++++ Exercise inputs

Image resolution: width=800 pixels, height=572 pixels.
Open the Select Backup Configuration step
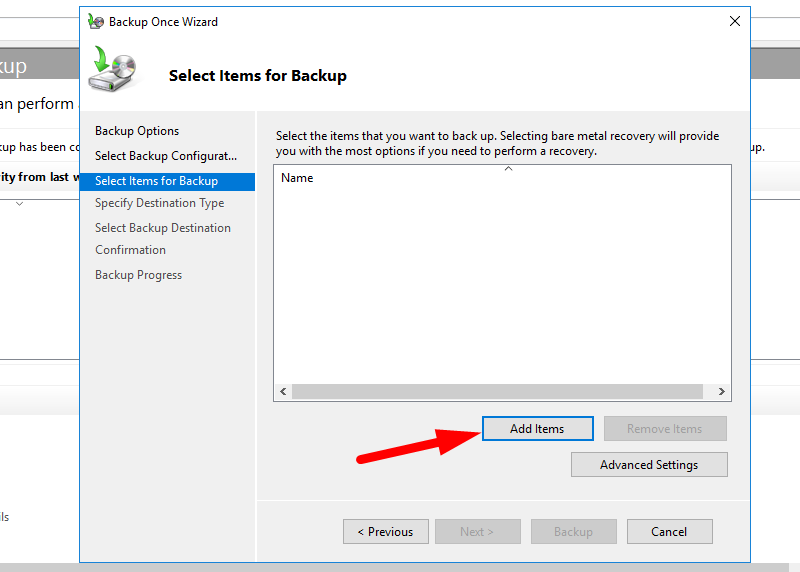click(x=166, y=156)
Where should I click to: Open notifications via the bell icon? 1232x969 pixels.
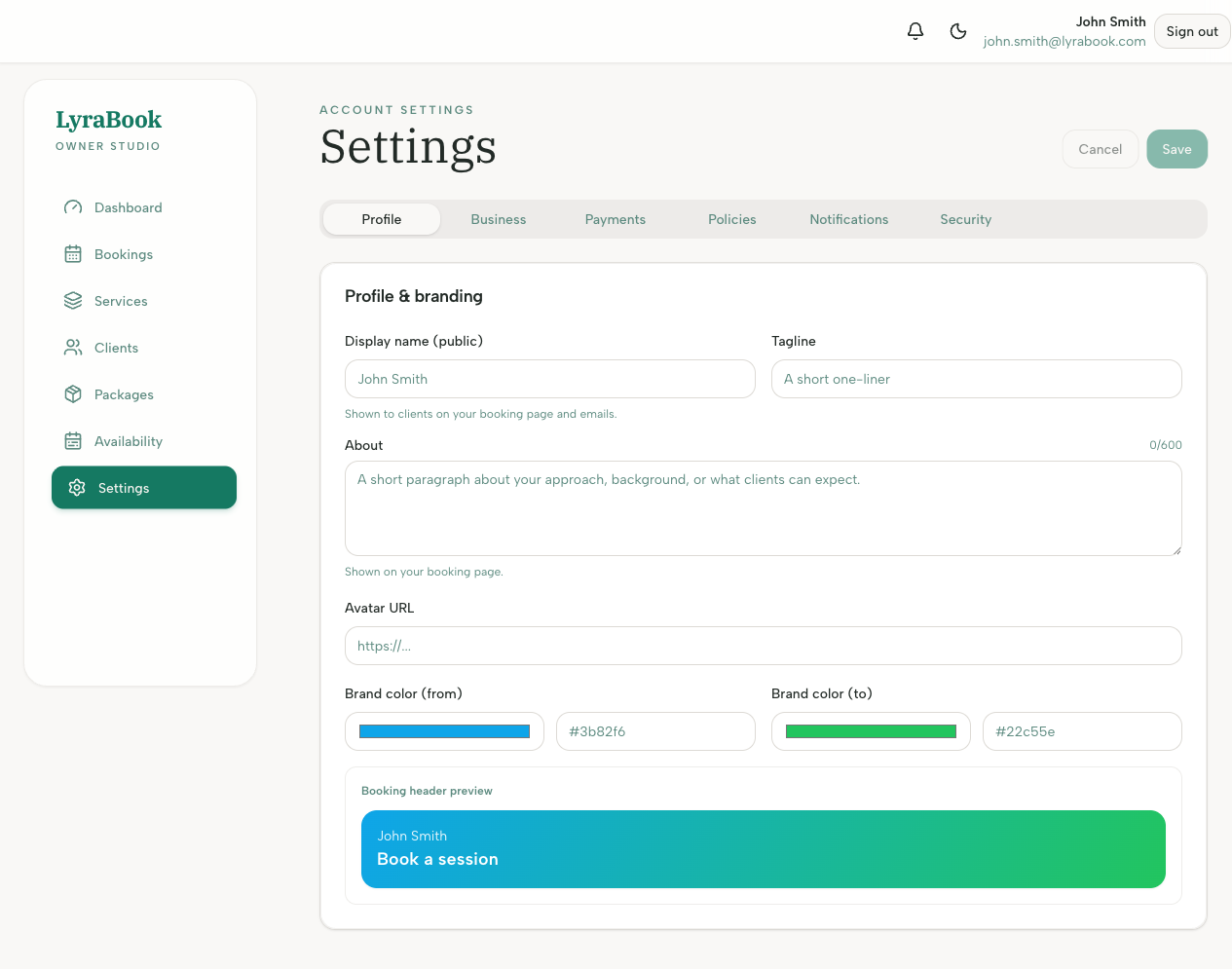click(915, 31)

++++++++

_Exercise:_ Here the job is to print all the data exactly, skipping any image.

_Exercise answer:_
Image resolution: width=800 pixels, height=572 pixels.
Open the Select Backup Configuration step
click(x=166, y=156)
Where should I click to: Open notifications via the bell icon? 1232x969 pixels.
click(915, 31)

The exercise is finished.